Chapter 2 (17-40) is a very useful introduction to the specific sources and problems of the archaic period. Hall explains how we can make sense of sources which are significantly later than the events they describe, how it is possible to date ancient texts, inscriptions or objects, and how we can use different forms of evidence in combination.

Chapter 3 (41-66) deals with the end of the Mycenaean world and its aftermath. It examines the Dorian invasion and the subsequent migrations, questioning their historicity by arguing that the stories relating these migrations show traits of amalgamation between different traditions; instead, there are alternative explanations of why certain areas share similar linguistic, institutional and cultural features (e.g. contact and adoption). It examines various theories for the collapse of Mycenaean communities (military, environmental, economic, and social), arguing in favour of multi- rather than uni-causal theories. It explores the re-emergence of literacy; and finally it assesses to what extent we can describe this period as a Dark Age, by looking at sites that seem to defy this label (Lefkandi), or at alternative chronologies which deny the existence of the Dark Ages altogether. Hall's conclusion is, however, that we have to retain the Dark Ages as a meaningful category and a distinct period of Greek history.

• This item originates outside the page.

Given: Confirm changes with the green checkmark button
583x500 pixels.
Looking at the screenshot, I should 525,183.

Chapter 4 (67-92) is entitled 'Communities of place'. In recent work it has become a commonplace to view the eighth century as the breaking-point of the emergence of the polis and the creation of a new stage of Greek history, while the sixth and seventh centuries merely elaborate what had already started. Hall argues that we need to take a longer perspective, given that many processes and developments have a longer span that reaches back to the end of the Bronze Age and the Dark Ages, and the eighth-century shift is less drastic than usually thought; at the same time, he emphasises that the sixth century is a much more important period than often thought. He argues that the linguistic history of the word polis places the emphasis on polis as a place; the concept of community seems rather to be a secondary meaning attached to the term. Hall stresses that while ethnos and polis were not mutually exclusive, ethnos puts the emphasis on a community of people, while polis stresses place. And he makes a stimulating argument that the earlier emergence of poleis in certain areas rather than others can be connected to their Mycenaean background.

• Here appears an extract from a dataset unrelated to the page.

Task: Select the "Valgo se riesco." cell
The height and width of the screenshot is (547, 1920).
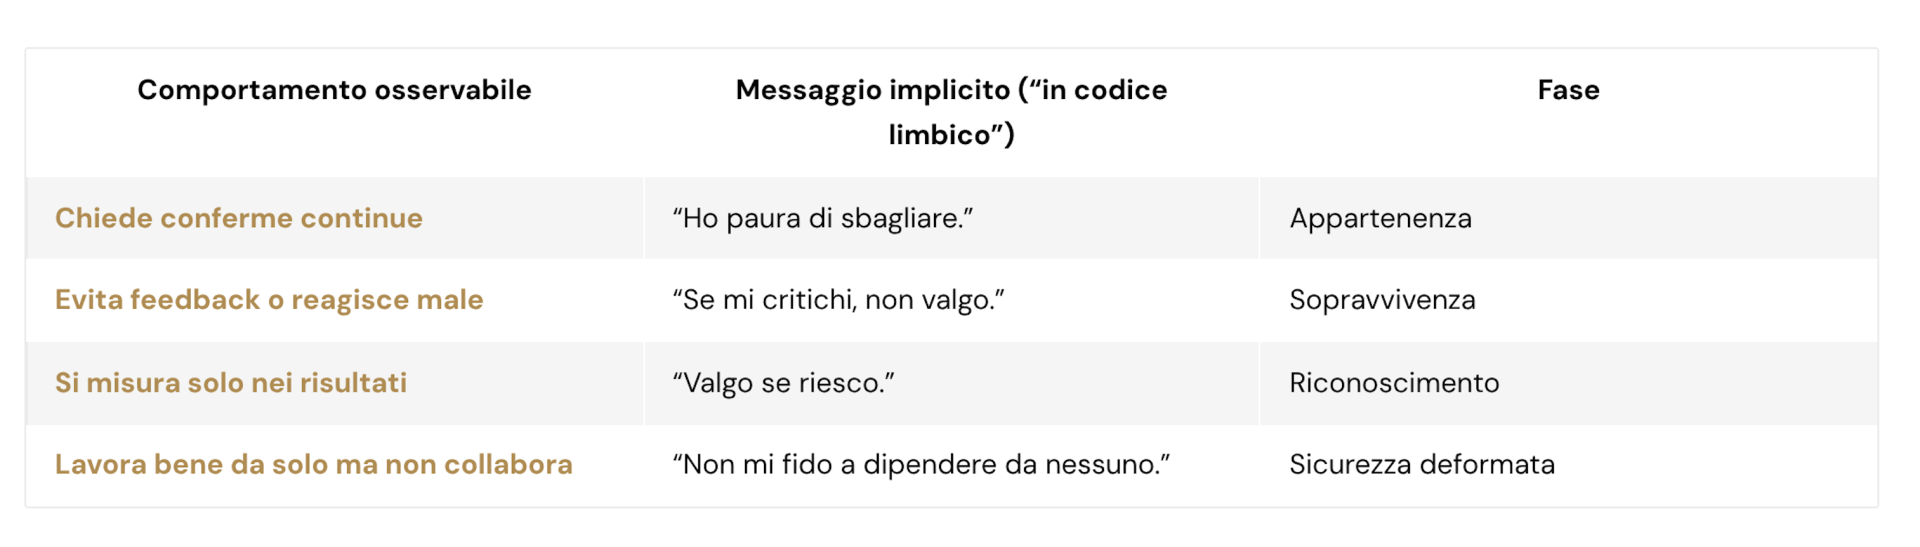Action: (783, 383)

Hall shows that the evidence for population increase and the emergence of urban centres is difficult to assess and claims that it shows far less drastic changes in the eighth century than usually posited. There was a variety of settlement forms, from the less to the more nucleated, and the process of nucleation started already after the fall of the Mycenaean palaces and was still not complete in the classical period. The same picture seems to emerge when one looks at evidence for specialised political and economic functions: buildings with specialised political functions seem only to emerge in the sixth century, while economic functions seem to take place in a variety of different settings (e.g. sanctuaries) and the evidence for permanent market-places is very limited. The explosion of dedications and the first monumental temples have been taken as evidence for the emergence of a new form of polis community. Hall rightly stresses that many of the earliest temples are found in areas where poleis developed late; that the construction of temples can equally easily be attributed to powerful individuals rather than be evidence of community formation; and that the interpretation of extra-urban sanctuaries as territorial markers is difficult to justify in many cases.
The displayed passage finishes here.